» Task description
Nothing but the lines from the one containing "Select the 新榜指数 column header tab" through the end of the data should be retyped, exactly as they stand, and pictures should not be retyped.
* * *
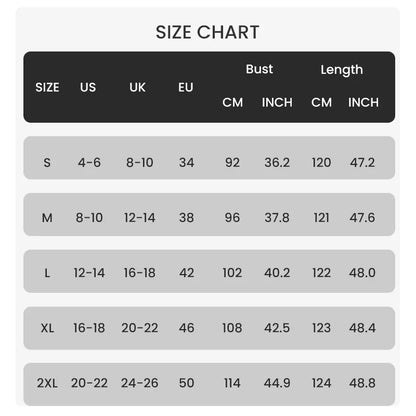
Task: Click the SIZE CHART title
Action: pos(207,32)
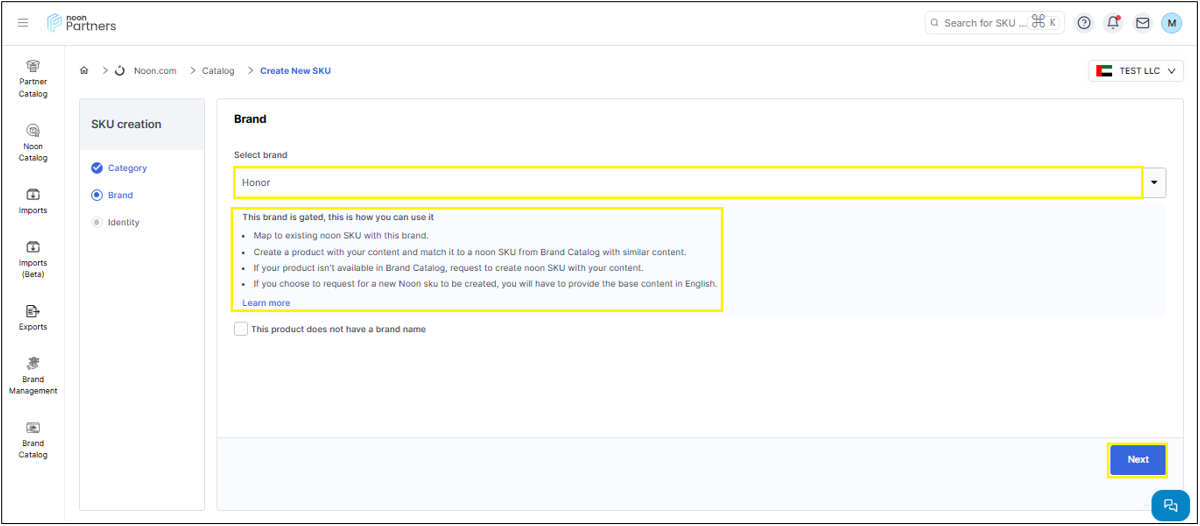Open the mail messages icon
1200x526 pixels.
(x=1142, y=23)
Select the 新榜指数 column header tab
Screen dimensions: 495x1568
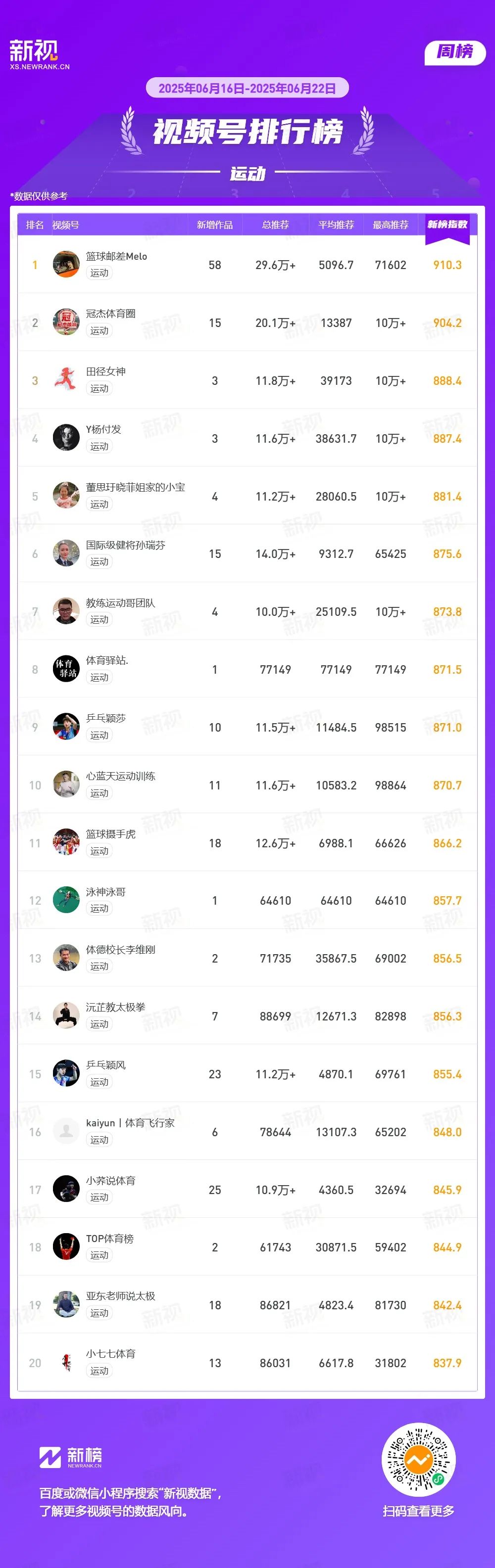point(447,225)
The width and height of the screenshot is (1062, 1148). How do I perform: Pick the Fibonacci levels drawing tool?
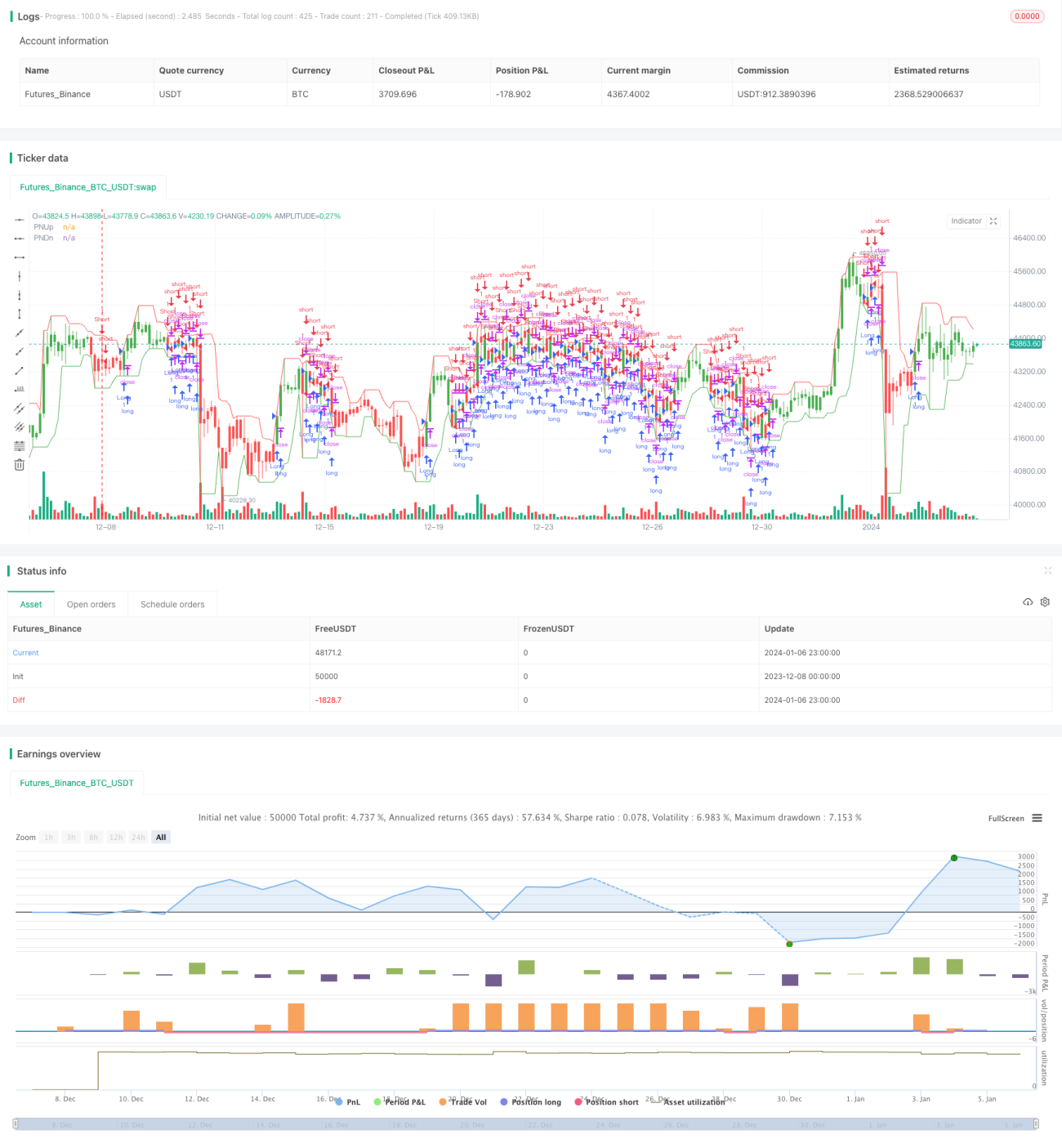(20, 445)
* * *
» Result of this task
Select the 新榜指数 column header tab
Screen dimensions: 495x1568
point(447,225)
The width and height of the screenshot is (1062, 1148). How do I perform: Pick the Fibonacci levels drawing tool?
(20, 445)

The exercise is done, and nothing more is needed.